Last year, did you teach mostly in person or mostly virtually? And how was that for you?
We were remote until the middle of March. After that, I had part of my class in person and I was still teaching the rest of the class remotely. It was eye-opening.
I had always been good at building relationships with families but in the situation with remote learning the parents and I had to be co-partners on the learning journey.
I felt like I knew kids like I never knew them before. I was in their houses, I got to see their bedrooms, I got to see their backyards, I got to know siblings when they would help them with something, I got to know their family routines. I knew so many pieces of their lives that I never would have known. There was so much beauty and so much hardship last year. From knowing families deeply, I worked hard to show empathy and understanding for the experiences and provide supports as needed.
How are your students adjusting to being back in school?
Academically, the challenges are great but I see that kids are working so hard to readjust. Kids left in the middle of first grade and returned as third graders. That’s a huge transition. Think about the learning they might have missed, the learning they weren’t engaged in, and now all the rigor coming from their grade level this year.
Are you doing anything differently this year to account for what so many families have been going through?
My co-teacher, Lynne Cobb, and I have been really thoughtful and mindful about making sure students feel a sense of community and that we’re in this together.
We have all of our faces on magnets and we do a morning meeting each day.
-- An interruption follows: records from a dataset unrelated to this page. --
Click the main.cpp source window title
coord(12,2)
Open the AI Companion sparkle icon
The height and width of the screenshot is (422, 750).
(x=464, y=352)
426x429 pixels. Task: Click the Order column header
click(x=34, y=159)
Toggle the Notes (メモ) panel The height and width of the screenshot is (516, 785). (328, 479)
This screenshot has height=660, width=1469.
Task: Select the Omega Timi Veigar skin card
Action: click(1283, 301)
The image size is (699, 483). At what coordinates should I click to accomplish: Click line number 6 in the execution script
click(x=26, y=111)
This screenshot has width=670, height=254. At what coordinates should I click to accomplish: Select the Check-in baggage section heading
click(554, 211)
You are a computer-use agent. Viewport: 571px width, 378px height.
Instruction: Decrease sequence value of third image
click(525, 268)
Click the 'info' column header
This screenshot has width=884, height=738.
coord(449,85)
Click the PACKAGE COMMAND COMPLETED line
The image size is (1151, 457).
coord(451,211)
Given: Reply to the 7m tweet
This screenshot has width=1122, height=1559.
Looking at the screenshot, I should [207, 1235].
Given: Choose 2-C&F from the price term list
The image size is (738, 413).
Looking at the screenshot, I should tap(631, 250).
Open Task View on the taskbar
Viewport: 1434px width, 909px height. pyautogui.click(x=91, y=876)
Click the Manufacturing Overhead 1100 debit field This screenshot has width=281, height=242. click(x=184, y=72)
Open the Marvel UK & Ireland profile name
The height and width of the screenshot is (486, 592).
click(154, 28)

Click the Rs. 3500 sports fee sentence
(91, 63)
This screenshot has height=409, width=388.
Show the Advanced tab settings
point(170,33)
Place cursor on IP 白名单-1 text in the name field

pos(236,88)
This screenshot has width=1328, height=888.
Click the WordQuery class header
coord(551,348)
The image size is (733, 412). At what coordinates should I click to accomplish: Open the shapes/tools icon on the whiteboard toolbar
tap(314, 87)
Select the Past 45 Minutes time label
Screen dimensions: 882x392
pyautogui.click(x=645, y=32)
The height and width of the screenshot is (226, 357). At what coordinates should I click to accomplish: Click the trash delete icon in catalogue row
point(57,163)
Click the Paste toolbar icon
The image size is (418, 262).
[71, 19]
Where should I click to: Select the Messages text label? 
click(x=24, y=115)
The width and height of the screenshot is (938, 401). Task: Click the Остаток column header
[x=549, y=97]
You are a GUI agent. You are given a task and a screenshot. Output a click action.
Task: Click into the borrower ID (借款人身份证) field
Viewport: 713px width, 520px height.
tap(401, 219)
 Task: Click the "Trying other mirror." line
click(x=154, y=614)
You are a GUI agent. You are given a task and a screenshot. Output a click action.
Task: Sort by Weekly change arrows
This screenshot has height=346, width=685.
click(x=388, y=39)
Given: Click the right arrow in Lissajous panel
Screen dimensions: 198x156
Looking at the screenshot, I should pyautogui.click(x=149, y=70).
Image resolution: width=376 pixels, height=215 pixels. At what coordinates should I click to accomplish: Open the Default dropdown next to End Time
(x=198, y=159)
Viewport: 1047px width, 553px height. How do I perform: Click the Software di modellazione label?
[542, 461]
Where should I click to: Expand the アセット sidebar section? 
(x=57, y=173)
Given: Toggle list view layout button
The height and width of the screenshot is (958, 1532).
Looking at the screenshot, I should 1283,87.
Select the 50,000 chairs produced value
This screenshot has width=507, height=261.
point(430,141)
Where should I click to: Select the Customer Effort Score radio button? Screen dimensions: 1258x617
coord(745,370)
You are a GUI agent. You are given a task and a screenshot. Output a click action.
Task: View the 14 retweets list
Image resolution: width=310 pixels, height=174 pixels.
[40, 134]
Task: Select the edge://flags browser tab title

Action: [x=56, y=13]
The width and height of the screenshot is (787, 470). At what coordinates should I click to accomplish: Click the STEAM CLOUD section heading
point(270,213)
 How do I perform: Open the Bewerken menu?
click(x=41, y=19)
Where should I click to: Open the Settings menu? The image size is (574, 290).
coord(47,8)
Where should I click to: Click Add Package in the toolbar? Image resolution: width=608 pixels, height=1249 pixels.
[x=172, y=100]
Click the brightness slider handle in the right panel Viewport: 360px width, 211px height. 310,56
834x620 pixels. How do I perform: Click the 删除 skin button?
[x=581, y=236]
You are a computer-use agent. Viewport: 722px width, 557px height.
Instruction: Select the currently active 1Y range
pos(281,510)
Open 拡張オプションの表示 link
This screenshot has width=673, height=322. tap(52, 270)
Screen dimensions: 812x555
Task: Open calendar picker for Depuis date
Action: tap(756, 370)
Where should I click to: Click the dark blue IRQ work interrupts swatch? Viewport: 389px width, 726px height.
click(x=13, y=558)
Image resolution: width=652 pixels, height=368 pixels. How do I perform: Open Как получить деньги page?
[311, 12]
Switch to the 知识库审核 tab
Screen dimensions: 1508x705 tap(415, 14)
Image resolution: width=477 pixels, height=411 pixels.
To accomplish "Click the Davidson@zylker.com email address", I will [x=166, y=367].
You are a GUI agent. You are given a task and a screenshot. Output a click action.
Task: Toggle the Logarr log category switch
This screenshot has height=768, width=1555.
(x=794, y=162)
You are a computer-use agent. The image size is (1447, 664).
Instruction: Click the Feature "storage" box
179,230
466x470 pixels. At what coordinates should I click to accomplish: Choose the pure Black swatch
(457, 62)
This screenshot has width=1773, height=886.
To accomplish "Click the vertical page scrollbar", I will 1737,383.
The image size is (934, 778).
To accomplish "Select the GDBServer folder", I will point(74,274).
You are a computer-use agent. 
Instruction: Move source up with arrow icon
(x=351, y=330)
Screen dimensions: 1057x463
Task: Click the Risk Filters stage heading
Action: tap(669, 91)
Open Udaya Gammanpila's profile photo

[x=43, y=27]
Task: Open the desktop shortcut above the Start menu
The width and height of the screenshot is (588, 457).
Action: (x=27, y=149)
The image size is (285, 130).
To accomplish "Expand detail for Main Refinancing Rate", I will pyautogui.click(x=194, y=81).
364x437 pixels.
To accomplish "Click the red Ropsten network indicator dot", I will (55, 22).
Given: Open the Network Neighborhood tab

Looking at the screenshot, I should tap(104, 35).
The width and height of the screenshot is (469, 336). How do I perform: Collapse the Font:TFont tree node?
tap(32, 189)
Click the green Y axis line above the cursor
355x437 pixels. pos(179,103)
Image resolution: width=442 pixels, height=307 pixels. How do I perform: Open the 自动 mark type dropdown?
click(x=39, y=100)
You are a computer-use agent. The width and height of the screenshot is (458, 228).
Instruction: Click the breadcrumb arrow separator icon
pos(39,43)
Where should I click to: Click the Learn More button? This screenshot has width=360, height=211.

If someone is missing, we move them into a heart at the center of the board so even if they’re not with us we’re thinking of them and wishing them well. Since we’re a mask-mandated school it’s nice to have the pictures of our actual (unmasked) faces as well.
We’ve also been working on calming skills. We do a lot of breaking exercises as part of our morning meeting and we do connection activities where kids will engage each day around a commitment statement about what we’re going to achieve that day, sometimes as a class and sometimes individually.
We’re taking the time for kids to know that we see them, that we know they’re humans. In the classroom we get bogged down in everything we have to do and we sometimes forget to take that pause and see each child as a human being.
Being Teacher of the Year gives you a platform. How will you use it?
I’m seeing such inequity in opportunities for kids, particularly children of color. I’m focused on equity in terms of how we’re going to elevate all of our students. That’s what’s on the forefront of all the work I’m doing.
I’ve been working on building character and leadership lessons that use a library of texts that are representative of all the students. Are kids seeing themselves in the books we’re reading? Are we representing all of our students?
Who was your most influential teacher?
I found my second grade teacher at North Elementary in Lansing to be magical. She had a calm demeanor that elevated you and made you feel like you were really seen by her. Her impact on me continued long after I was out of her classroom.
In third grade my uncle was sent to Iraq to fight in the Persian Gulf War.. The night the war started my mom picked up the phone, and it was Mrs. Henderson calling to check on us because she knew my uncle was there. I wasn’t even in her class anymore.
It was the first time I had this realization that the impact of a teacher wasn’t just within the walls of a school, the first time I understood that it wasn’t just about the education. It was about connecting with the people that were in front of you and really seeing them.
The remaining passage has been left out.